How Rolling Meadows hopes to breathe new life into parts of Algonquin Road corridor
Rolling Meadows officials hope two new tax increment financing districts will help revive portions of the Algonquin Road commercial corridor that’s been subject to more and more retail and office vacancies.
The larger of the two TIFs recently approved by the city council covers a 59-acre area near the prominent Interstate 90/Route 53 interchange, and includes a long-standing gold office building and shuttered 1960s-era Holiday Inn and attached 1970s-era Holidome.
Developer Sam Patel, owner of the old Holidome and neighboring Aloft hotel and Holiday Inn Express properties, has long sought city help for teardown of the blighted motel and site preparation for a new residential tower with streetside retail.

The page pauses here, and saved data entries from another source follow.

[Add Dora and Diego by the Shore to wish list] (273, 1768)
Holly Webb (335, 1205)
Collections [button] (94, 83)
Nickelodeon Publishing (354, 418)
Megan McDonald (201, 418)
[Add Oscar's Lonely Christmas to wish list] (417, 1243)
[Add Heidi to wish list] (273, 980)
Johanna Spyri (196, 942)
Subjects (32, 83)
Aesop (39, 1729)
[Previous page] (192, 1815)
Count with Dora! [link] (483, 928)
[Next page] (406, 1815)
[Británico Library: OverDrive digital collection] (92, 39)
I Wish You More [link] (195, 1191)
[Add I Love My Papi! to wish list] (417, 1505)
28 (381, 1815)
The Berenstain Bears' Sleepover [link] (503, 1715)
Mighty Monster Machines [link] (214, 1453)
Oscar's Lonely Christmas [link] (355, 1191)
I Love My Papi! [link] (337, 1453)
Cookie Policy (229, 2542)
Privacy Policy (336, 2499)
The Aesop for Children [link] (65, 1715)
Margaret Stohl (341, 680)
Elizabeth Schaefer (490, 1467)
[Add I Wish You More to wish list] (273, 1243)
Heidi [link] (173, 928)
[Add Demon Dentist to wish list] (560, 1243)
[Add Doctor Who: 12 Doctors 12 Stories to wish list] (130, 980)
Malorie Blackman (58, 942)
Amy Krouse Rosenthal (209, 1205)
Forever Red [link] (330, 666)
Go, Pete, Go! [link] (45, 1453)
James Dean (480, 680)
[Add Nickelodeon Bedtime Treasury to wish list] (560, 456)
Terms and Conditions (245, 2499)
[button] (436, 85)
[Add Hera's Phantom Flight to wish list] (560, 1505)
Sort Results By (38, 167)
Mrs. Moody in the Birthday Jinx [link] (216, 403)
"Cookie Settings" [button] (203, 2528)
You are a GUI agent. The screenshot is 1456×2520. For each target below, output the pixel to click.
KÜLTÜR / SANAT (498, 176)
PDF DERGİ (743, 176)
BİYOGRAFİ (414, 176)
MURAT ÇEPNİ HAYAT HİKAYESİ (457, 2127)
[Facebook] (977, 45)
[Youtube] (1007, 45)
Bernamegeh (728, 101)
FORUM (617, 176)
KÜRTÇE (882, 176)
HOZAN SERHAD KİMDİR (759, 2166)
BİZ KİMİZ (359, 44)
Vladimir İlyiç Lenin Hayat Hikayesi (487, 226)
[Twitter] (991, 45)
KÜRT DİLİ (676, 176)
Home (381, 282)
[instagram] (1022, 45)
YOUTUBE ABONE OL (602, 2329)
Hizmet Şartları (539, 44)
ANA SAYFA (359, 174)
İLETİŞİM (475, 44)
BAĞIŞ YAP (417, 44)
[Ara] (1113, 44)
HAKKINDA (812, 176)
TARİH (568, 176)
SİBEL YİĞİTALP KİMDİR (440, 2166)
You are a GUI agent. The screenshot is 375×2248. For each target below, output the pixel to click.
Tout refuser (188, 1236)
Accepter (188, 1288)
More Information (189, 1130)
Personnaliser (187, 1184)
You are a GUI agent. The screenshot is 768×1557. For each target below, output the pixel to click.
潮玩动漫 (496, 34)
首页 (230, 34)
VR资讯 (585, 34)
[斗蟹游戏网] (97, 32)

An eligibility report by the city’s consultant SB Friedman noted several “large, highly visible” vacancies along Algonquin — including the closed Holidome indoor recreational atrium — and that the TIF would serve as an economic development tool to promote redevelopment and revitalization in the area.
The other TIF is further east: a 27-acre area roughly bounded by Algonquin Road, Carriage Way Drive, South Old Wilke Road and Salt Creek.
Following the council’s adoption of a set of six ordinances last week, property values within the two districts will be frozen at base levels, and future property tax revenues generated above that will be directed to special city-controlled funds to be used for redevelopment efforts in the area, including help for private developers.
School districts generally dislike the municipal financing tools because they tie up property tax revenues for at least 23 years, but the schools — and other local governments — unanimously supported Rolling Meadows’ proposed redevelopment plans and project areas during public joint review board meetings in March.
The larger district — called the Algonquin and Orchard TIF — could have an estimated $58 million in redevelopment project costs to be funded using incremental revenues, including $20 million for construction of public infrastructure, $15.8 million for building rehab, and $15 million for property assembly and site prep, according to the eligibility study.
The area has 14 properties — many of which contain old buildings and structures below minimum code standards, which are among the reasons making it eligible for TIF designation under state law, the report concludes.
Besides the Holidome, other sites include the Crossroads of Commerce office towers, U-Haul storage site, and strip mall and driveways near a new QuikTrip fueling center.
The smaller district — the Algonquin and Keystone TIF — could have an estimated $52 million in costs, including $20 million for public works, $15.3 million for building rehab and $11 million for property assembly and site prep.
That area has 21 parcels, which the consultant labeled “blighted” due to lack of property value growth, among other factors.
Properties include a strip shopping center that will house the city’s human services department, a long-vacant office building, an empty city-owned tract of land, a neighboring strip mall, and Plum Creek Supportive Living.